8 Responses to “ “RBA: Debt high but households building a buffer”

  1. StephenM says:

    One starting point for examining the distribution of high LVR mortgages is the data accompanying the Genworth accounts that are submitted to the SEC. Select the 2012Q4 spreadsheet from the link http://phx.corporate-ir.net/phoenix.zhtml?c=175970&p=irol-quarterlyreports for the data.

    It’s not perfect, but given that it is mostly high LVR insurance, the annual averages can be a reasonably good starting point for the higher risk component of a lenders (read bank) portfolio. It is also worthwile to note that WBC and ANZ self-insure – so the bulk of the Genworth should be CBA and NAB.

    I don’t beleive that the LVR numbers are dynamic (that is, adjusted for house price evolution) and make sure that the facevalue RIF numbers are used.

    • Deep T says:

      The LVRs you refer to Steve are a dynamic assessment. However, I’ve never thought they were of much use as they are averages anyway

  2. briefly says:

    Of course, households have been able to improve their financial position over the last few years because the public sector has been willing/able to run deficits and thereby accommodate the imbalance (deficit) in our external accounts.

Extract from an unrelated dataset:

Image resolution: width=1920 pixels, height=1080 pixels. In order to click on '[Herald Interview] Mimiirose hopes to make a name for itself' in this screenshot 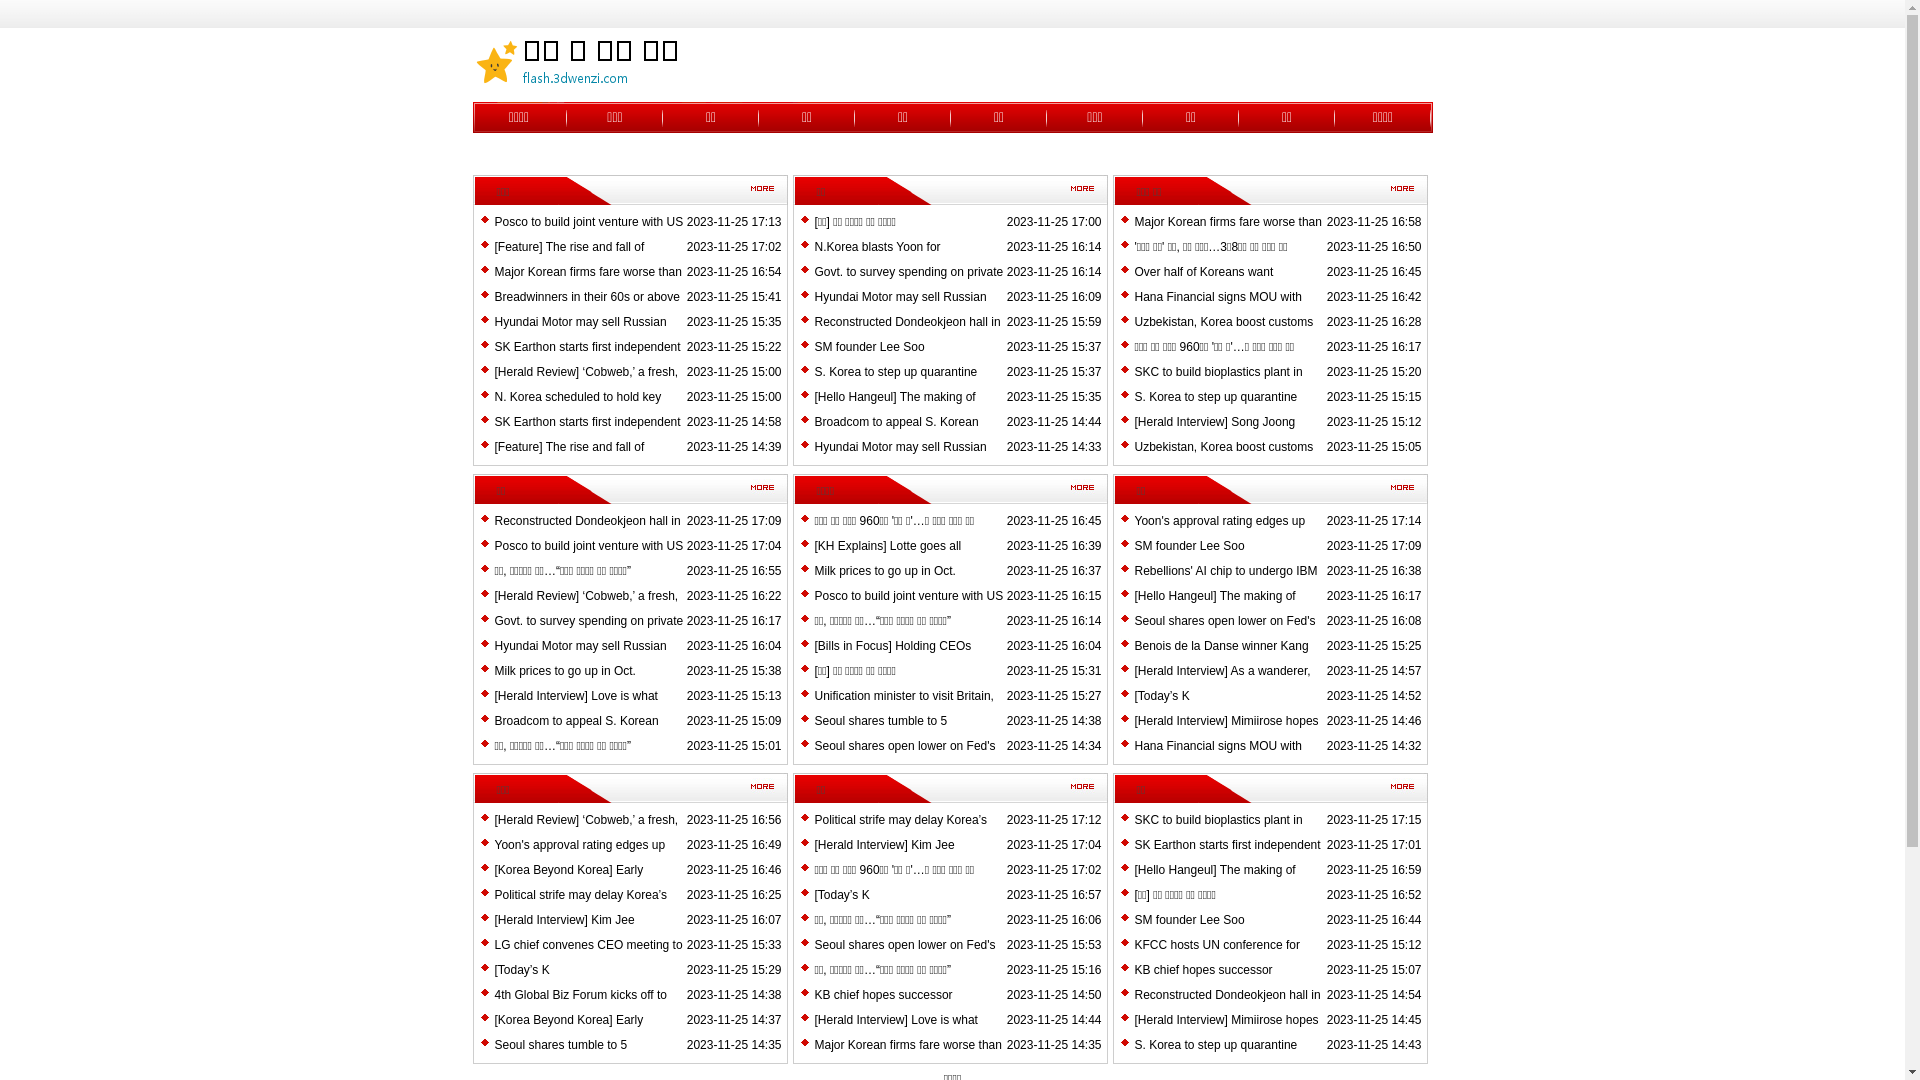, I will do `click(1133, 1032)`.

    This was not a problem as long as aggregate debts grew less quickly than the economy and less quickly than the external deficit.

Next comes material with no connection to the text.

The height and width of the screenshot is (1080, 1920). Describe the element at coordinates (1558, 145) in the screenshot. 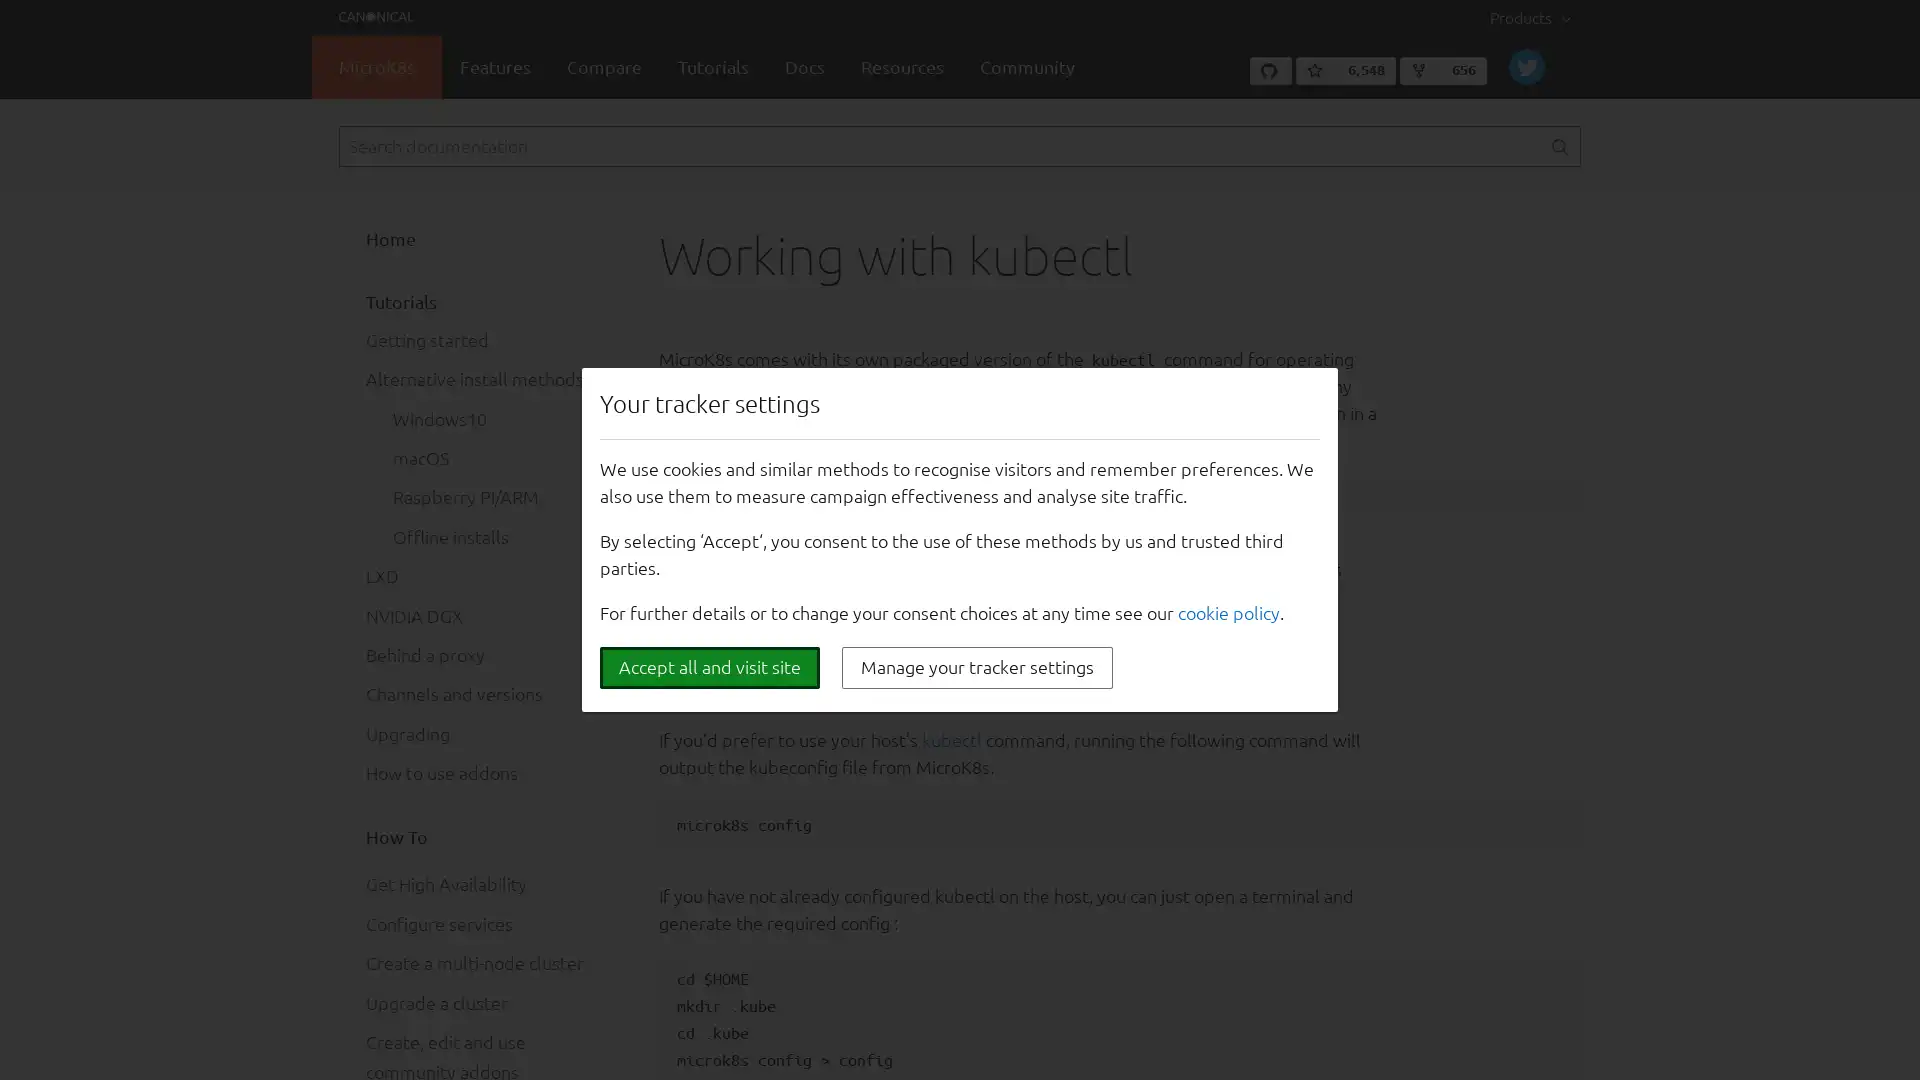

I see `Search` at that location.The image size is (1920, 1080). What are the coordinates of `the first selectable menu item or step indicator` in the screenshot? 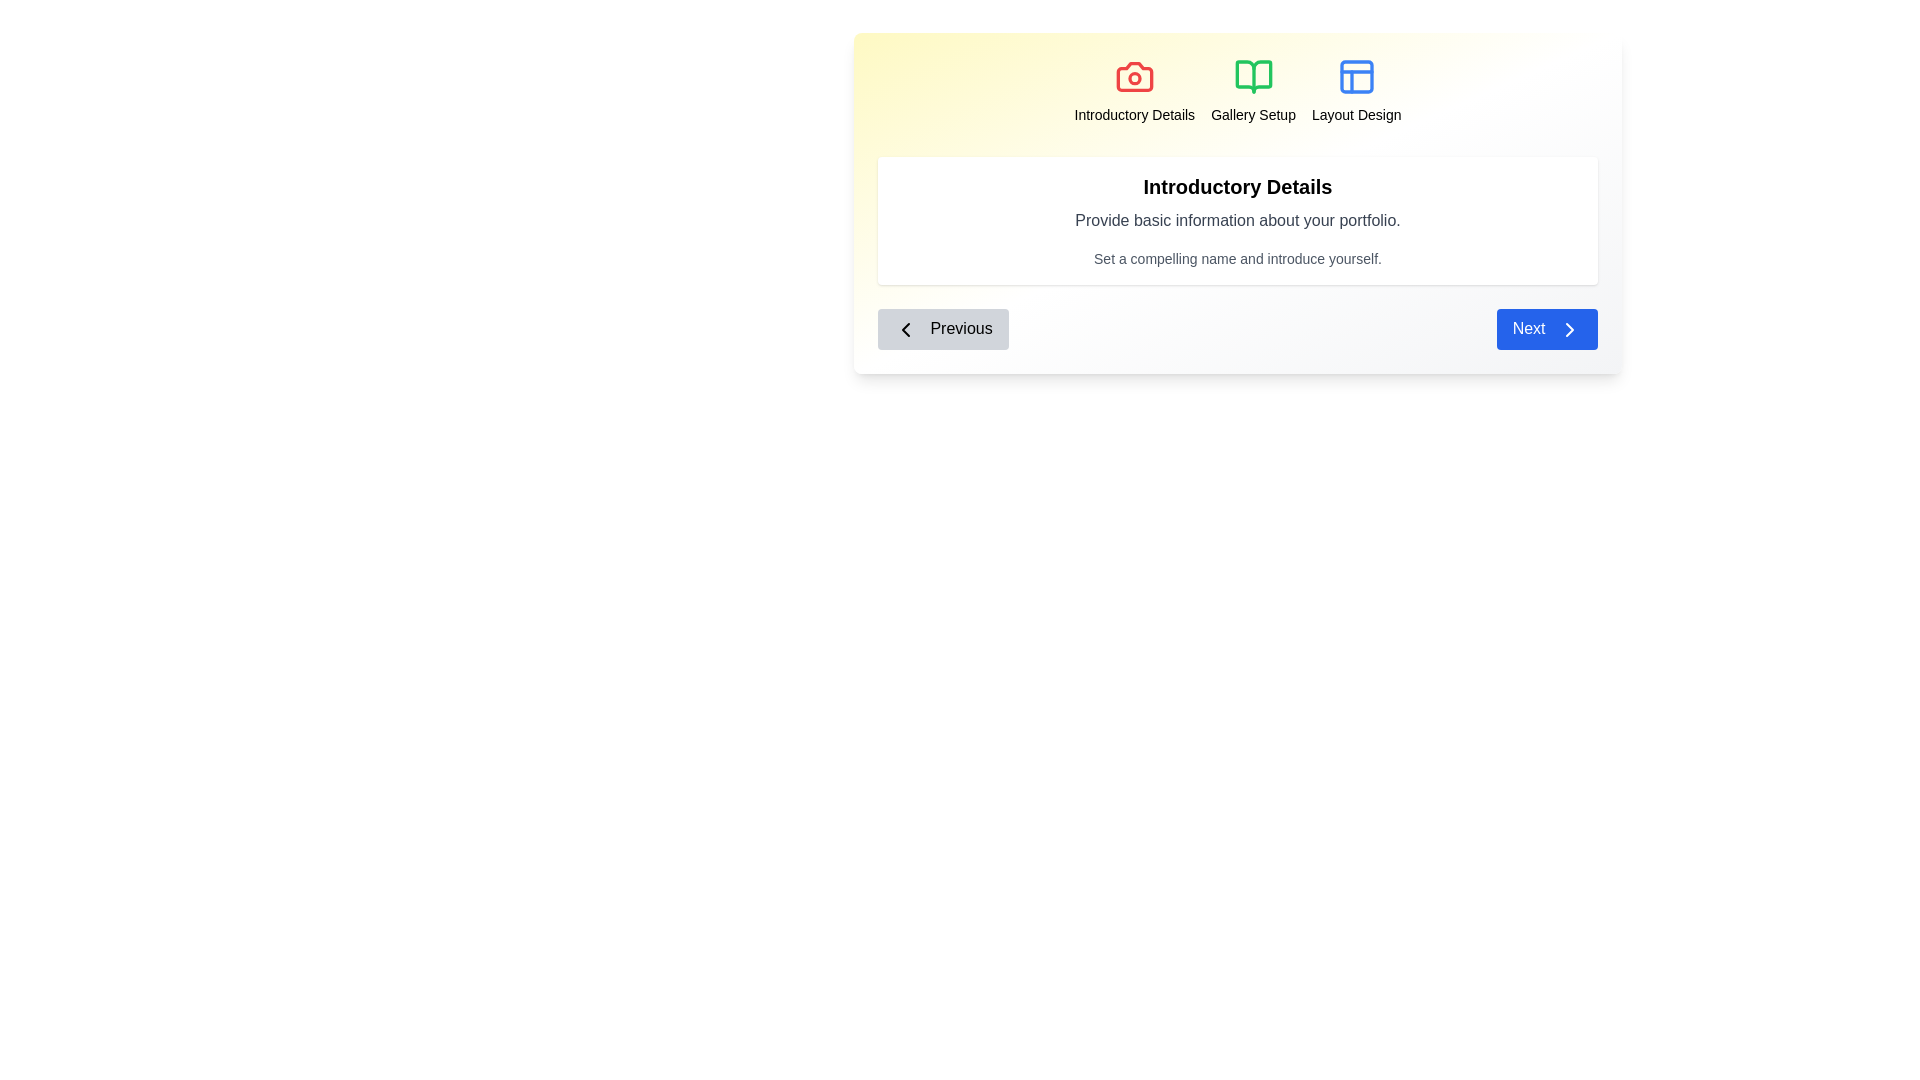 It's located at (1134, 91).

    As the terms of trade weaken and nominal (AUD) export income start to fall, aggregate debt (household + public sector debt) is now growing more quickly than the economy. This is a signal that the exchange rate ought to be falling, but of course, due to financial repression in the large economies, the currency is in fact appreciating.

    It is time we engineered a depreciation of the currency in order to maintain the relative positions of our export and import-competing sectors, and to encourage further investment in our capacity to supply these sectors.

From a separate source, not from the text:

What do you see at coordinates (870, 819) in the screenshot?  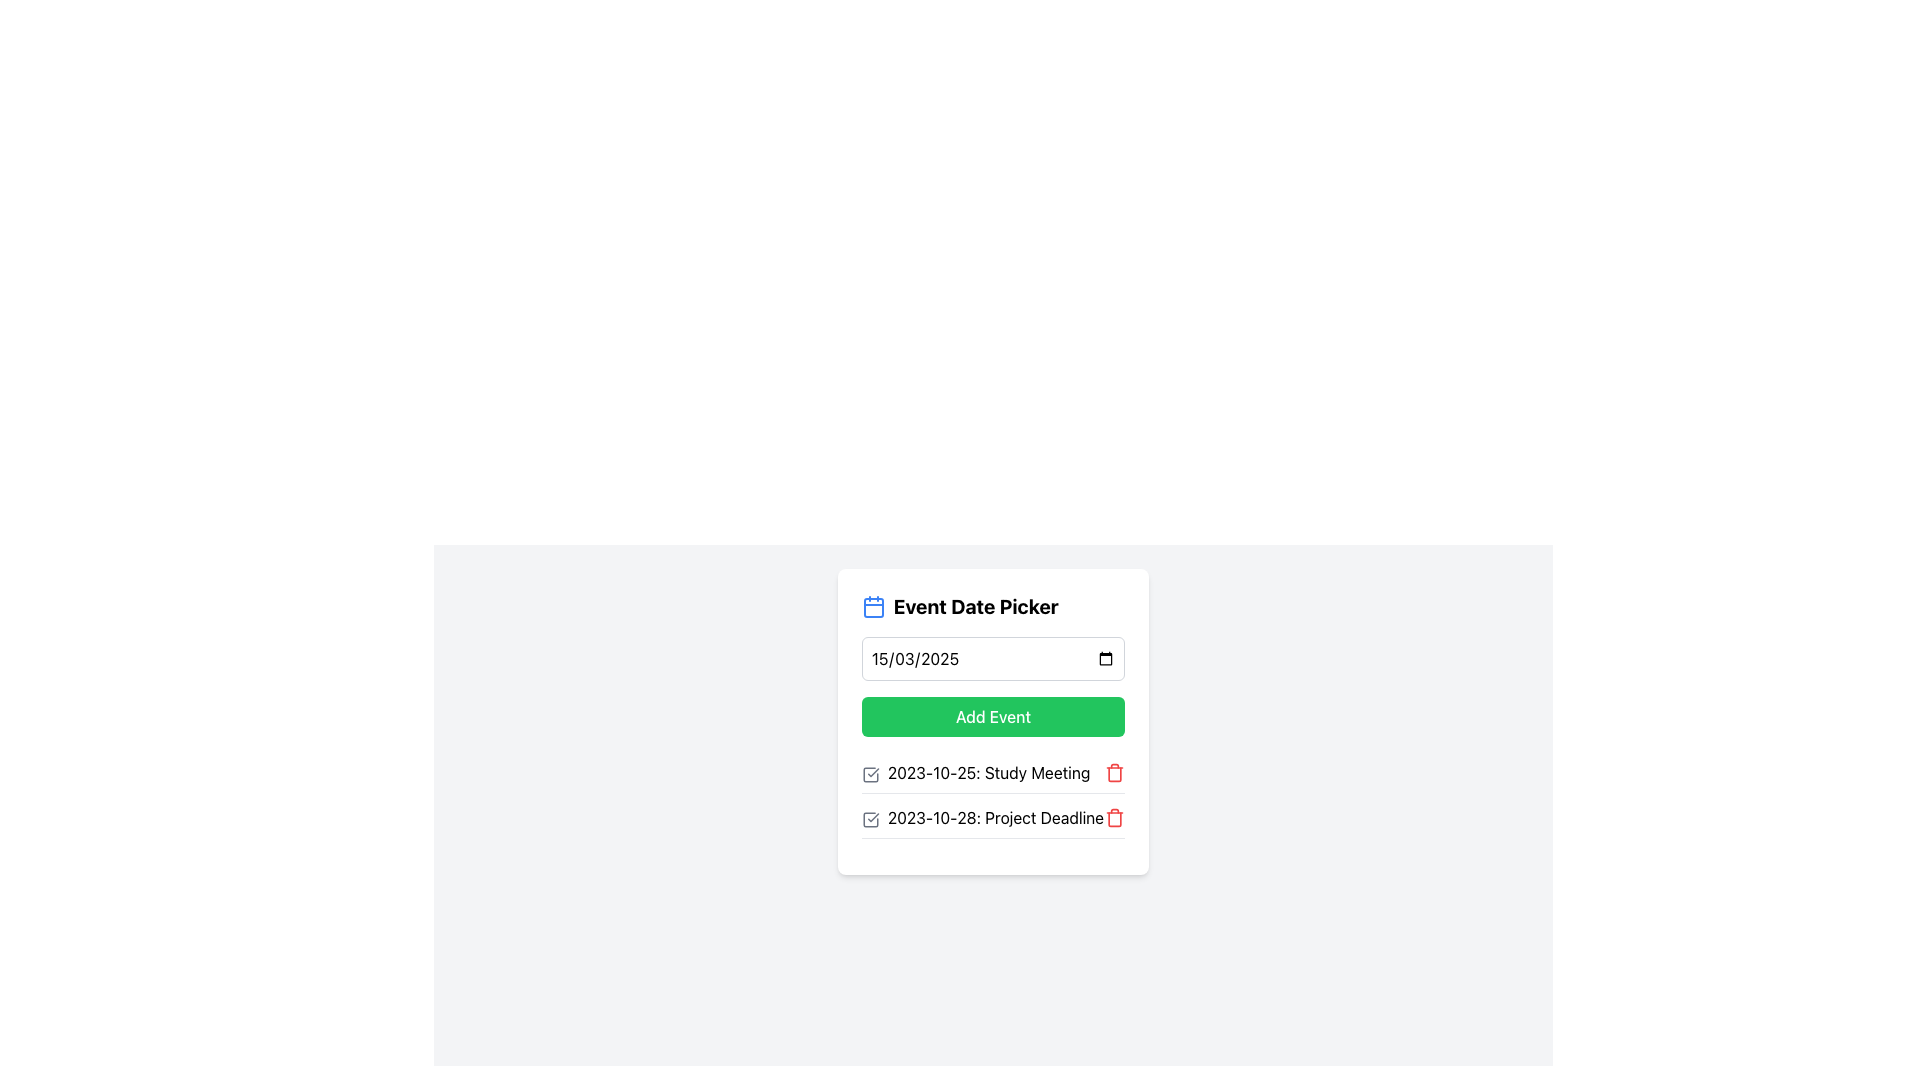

    We should do this before economic contraction sets in and starts to make all these household debt ratios look a whole lot more troublesome than they already are.

    • Janet says:

      But doesn’t this just reinforce the point that it is ‘our job’ to run a higher exchange rate than otherwise would be the case? The USA and other QE nations have a vested interest in seeing tha their ‘new money’ come to us as debt. We are coerced into taking their debts away and talking them onto our balance sheets, both private and public. I doubt anything will change the value of the A$ downwards, whilst QE has a role to play anywhere. Until the USA etc. repudiates its policy of a weaker dollar and repatriates enough real work back to its own soil (to reduce the unemployment rates) I do not see the A$ falling.

      • briefly says:

        The US would certainly like to see things work this way. But as China re-orients its economy, we will have to re-orient ours too.

        We should actively manage the relative prices of our exports. Why not?

  3. barry says:

    “Since risks are at the margin, we would need to know the breakdown at different loan-to-value ratio (LVR) levels in order to know whether there are a significant portion of high LVR mortgages potentially at risk in the event of a major economic downturn.”

    And where is that data on this? Nowhere from what I can see. Neither the APRA, the RBA nor the ABS compile an accurate data set on First time buyer LVRs.

  4. Bobby Fischer says:

    “Contributing to the slower pace of credit growth is the fact that many households have been taking advantage of the lower interest rate environment to pay down their debt faster than required.

    When interest rates fall, not all borrowers reduce their mortgage payments, resulting in an increase in prepayment rates.”

    Right. So central banks rates have gone from 7+ % around the GFC period to multi-decade lows at 3% (danger Will Robinson!) & the sheeple have managed to pull ahead an extra 1 month per year in terms of their mortgage buffer -> going from a massive 15 months ahead in 2008 to 20 months ahead in 2013.

    That’s not exactly a lot of bang for the buck with cuts of over 4% centrally.

    Just imagine what we can achieve under ZIRP.

    • gonderb says:

      You have to remember that the 15 months – > 20 months repayment buffer is an aggregrate statistic. An improvement of over 33% of this measure *is* significant in this context.